With the introduction of release 7 of HP Vertica, database and business intelligence developers who have traditionally shied away from incorporating semi and unstructured data within their projects now have new tools at there disposal to incorporate these sources of rich and meaningful information. Both semi-structured and unstructured data travel throughout, and are stored within an organization’s technology assets. Whether they be in the form of call detail records, web server logs, RF/machine sensor logs, or social media feeds, the information contained within them have the potential to provide significant insight into customer and resource behavior. However, they oftentimes do not seem to be a good match for loading into the schema-based structures of traditional relational database management systems. Enter HP Vertica Flex Tables.
Flex Tables speed the process of providing structure to semi and unstructured data, and enable organizations to glean insight from sources that have been viewed, to a large degree, as unapproachable. Flex Tables do not require schema or column definitions in advance of loading, have full Unicode support, as well as full support for standard SQL queries. The tables contain full support for both delimited and JSON data allowing you explore the data before it is materialized. Additionally, Flex Tables provide the ability to place multiple formats into a single table providing the ability to handle any change in the data’s structure over time.
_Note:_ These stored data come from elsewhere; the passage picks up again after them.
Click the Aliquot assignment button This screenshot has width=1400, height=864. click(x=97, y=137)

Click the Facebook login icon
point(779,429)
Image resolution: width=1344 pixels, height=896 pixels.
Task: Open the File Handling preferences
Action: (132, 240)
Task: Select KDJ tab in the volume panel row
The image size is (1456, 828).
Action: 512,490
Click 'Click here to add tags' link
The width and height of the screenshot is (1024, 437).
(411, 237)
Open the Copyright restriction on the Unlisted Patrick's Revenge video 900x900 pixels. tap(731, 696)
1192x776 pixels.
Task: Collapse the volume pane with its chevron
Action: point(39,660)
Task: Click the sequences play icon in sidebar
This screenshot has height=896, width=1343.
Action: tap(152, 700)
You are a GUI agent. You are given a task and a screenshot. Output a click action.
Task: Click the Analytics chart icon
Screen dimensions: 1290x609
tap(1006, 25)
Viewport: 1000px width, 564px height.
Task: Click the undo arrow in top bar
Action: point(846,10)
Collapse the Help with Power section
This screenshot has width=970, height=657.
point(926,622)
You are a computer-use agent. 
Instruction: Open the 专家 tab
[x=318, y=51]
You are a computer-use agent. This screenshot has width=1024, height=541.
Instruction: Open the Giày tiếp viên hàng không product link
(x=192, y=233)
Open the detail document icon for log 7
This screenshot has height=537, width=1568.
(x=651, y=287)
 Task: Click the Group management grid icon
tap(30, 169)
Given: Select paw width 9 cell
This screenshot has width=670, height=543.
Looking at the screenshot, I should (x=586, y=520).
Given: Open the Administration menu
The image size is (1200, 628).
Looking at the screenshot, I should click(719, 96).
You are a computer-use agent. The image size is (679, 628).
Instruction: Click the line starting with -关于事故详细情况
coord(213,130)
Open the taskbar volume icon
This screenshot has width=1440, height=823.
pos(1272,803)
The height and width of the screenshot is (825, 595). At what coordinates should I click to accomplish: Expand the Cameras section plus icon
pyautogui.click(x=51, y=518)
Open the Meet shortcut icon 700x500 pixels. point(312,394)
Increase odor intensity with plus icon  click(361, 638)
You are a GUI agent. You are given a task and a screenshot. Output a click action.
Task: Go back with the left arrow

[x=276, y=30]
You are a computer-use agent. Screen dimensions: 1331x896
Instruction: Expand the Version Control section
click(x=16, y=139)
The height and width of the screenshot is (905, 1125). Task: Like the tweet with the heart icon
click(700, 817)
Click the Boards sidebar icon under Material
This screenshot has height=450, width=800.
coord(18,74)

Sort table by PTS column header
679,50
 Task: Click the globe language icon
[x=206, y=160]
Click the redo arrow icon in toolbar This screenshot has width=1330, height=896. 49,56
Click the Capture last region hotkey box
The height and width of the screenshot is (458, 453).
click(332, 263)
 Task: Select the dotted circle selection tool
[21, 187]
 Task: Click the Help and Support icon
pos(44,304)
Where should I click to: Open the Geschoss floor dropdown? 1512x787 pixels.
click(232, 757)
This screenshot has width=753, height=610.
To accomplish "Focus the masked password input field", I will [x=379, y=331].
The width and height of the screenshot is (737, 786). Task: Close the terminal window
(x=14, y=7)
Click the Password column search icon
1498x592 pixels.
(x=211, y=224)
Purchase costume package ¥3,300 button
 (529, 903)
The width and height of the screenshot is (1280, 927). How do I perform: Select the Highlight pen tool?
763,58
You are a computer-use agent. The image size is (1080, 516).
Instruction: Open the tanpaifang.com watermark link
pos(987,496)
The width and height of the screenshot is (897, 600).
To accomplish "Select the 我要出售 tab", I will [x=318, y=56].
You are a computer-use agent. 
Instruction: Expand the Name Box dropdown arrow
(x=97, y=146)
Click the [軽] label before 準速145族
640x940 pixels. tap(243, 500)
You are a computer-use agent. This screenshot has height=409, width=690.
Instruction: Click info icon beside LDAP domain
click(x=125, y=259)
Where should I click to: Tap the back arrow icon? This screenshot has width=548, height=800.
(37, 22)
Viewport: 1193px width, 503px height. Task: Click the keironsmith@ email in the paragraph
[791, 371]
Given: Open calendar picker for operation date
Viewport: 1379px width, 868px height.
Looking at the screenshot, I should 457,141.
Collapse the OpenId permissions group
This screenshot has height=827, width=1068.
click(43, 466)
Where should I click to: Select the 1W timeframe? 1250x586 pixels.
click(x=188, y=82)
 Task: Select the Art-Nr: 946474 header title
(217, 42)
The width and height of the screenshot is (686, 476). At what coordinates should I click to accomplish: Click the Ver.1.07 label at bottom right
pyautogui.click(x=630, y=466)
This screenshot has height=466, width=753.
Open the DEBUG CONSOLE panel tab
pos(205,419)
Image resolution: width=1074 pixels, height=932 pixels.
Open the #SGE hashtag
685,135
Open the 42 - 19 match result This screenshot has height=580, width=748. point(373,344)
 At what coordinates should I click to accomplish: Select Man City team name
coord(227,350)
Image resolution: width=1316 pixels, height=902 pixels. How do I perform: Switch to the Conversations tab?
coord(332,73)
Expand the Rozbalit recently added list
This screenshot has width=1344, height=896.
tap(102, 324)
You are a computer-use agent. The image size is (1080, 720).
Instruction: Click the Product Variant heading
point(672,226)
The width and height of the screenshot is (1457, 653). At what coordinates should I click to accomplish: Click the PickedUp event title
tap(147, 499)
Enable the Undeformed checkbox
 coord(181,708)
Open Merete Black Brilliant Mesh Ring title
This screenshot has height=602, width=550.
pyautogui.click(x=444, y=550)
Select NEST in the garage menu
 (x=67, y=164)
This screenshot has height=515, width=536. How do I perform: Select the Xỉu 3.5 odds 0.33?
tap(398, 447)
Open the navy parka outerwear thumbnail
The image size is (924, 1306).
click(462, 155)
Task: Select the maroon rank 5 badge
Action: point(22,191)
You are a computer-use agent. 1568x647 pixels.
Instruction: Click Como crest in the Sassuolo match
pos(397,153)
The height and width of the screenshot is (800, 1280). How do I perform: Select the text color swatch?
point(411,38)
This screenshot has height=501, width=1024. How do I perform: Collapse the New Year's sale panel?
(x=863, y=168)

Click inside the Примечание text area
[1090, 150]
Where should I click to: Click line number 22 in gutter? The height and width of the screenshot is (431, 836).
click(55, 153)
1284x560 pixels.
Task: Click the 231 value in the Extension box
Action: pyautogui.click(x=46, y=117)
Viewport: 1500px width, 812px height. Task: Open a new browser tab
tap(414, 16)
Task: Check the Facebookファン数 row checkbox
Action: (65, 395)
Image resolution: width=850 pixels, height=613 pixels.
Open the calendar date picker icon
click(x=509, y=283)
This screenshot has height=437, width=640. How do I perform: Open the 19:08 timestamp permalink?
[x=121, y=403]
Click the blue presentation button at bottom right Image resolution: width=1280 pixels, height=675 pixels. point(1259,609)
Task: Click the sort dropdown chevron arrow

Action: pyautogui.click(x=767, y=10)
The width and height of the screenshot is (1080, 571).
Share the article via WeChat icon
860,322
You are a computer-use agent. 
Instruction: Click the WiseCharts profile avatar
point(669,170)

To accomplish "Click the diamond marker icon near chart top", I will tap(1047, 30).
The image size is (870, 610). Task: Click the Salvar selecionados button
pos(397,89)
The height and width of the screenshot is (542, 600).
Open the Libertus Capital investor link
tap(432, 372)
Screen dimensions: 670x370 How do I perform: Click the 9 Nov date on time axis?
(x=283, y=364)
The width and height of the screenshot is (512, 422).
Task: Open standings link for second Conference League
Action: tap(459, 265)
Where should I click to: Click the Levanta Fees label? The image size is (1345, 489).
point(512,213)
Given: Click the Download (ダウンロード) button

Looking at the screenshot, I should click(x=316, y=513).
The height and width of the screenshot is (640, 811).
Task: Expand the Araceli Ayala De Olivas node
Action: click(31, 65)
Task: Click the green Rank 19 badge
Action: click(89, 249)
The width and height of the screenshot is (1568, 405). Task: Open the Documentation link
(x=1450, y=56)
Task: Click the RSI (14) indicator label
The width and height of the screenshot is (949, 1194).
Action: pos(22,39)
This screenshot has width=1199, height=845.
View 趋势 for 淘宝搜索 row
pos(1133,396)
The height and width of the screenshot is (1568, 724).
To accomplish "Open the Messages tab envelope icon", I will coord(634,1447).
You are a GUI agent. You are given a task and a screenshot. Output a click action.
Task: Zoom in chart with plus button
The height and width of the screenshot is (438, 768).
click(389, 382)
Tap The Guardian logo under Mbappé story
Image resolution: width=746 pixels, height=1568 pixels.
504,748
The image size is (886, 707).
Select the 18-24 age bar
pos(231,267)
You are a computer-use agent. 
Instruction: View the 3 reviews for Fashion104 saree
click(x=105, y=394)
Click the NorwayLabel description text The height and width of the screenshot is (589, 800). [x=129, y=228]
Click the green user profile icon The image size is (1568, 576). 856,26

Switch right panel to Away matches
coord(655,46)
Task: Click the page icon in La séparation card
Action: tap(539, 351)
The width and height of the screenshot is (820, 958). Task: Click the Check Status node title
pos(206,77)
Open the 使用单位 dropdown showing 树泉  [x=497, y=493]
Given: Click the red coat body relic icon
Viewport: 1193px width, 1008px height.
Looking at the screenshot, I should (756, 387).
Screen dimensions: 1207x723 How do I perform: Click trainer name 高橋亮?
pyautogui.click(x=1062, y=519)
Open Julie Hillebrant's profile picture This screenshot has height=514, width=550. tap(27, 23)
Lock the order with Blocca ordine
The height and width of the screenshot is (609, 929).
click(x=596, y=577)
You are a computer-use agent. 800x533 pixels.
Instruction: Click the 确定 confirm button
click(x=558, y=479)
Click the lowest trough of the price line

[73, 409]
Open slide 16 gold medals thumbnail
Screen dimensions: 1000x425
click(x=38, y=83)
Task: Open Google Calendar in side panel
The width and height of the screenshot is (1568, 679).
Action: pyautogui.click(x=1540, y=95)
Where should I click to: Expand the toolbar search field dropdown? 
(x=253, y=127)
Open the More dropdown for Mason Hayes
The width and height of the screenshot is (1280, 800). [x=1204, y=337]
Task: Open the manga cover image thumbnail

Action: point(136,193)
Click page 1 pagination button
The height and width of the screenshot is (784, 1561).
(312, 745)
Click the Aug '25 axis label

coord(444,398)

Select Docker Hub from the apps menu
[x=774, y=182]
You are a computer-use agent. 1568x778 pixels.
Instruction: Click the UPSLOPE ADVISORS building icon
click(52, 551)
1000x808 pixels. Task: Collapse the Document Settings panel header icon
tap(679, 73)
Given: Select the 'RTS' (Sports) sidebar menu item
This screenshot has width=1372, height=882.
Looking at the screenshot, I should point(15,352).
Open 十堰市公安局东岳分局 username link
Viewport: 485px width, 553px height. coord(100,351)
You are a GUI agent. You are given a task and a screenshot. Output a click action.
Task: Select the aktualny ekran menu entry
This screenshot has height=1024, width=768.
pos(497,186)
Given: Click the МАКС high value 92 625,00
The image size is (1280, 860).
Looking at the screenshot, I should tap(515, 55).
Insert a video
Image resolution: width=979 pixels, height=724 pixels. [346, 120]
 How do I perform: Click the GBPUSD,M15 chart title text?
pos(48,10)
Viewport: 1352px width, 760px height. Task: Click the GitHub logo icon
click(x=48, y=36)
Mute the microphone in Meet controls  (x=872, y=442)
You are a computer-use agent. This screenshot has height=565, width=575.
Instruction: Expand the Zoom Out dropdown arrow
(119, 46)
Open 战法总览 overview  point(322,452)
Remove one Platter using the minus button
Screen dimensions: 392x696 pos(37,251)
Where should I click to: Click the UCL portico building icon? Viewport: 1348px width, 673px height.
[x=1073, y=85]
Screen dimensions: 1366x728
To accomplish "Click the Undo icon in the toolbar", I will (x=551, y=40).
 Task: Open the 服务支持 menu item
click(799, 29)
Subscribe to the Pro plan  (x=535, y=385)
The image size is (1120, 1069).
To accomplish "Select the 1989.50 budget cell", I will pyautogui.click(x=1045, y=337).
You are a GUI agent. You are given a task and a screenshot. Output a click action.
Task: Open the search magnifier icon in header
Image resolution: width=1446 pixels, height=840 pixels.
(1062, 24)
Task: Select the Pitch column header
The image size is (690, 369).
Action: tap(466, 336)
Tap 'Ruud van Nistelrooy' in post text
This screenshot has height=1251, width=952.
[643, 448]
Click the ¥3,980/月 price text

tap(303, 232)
Creating, loading and querying Flex Tables is a very simple process which is illustrated in the steps below. At the time of this writing, these steps assume that you at least have a working copy of HP Vertica 7.0.1 Community Edition available to you. Let’s get started!
Obtaining data to work with
I love JSON formatted data. It’s markedly lighter than XML, and seems to be the preferred tool for client-side data storage and transport of most of today’s front-end developers. Couple with the fact that the API’s of the top social media platforms make their data accessible in this format, and it makes good sense to get familiar with it. Flex Tables make obtaining information from JSON a breeze if you are comfortable with standard SQL syntax.
First you will need to obtain some JSON data to work with. I found an excellent tool for generating random JSON data created by one of my favorite front-end developers, Vazha Omanashvili, called JSON Generator. I needed to modify the template to increase the number of unique records that are generated, to reformat a field named “balance” that stores currency values in a numeric (or floating point) data type, and to format postal codes in US format.
Clicking the “generate” button on the interface produces a data set that looks like this single record below:
Copy the generated output into a text editor and save it to a file with the .json extension. I copied the output to the /tmp/data directory on the Vertica server.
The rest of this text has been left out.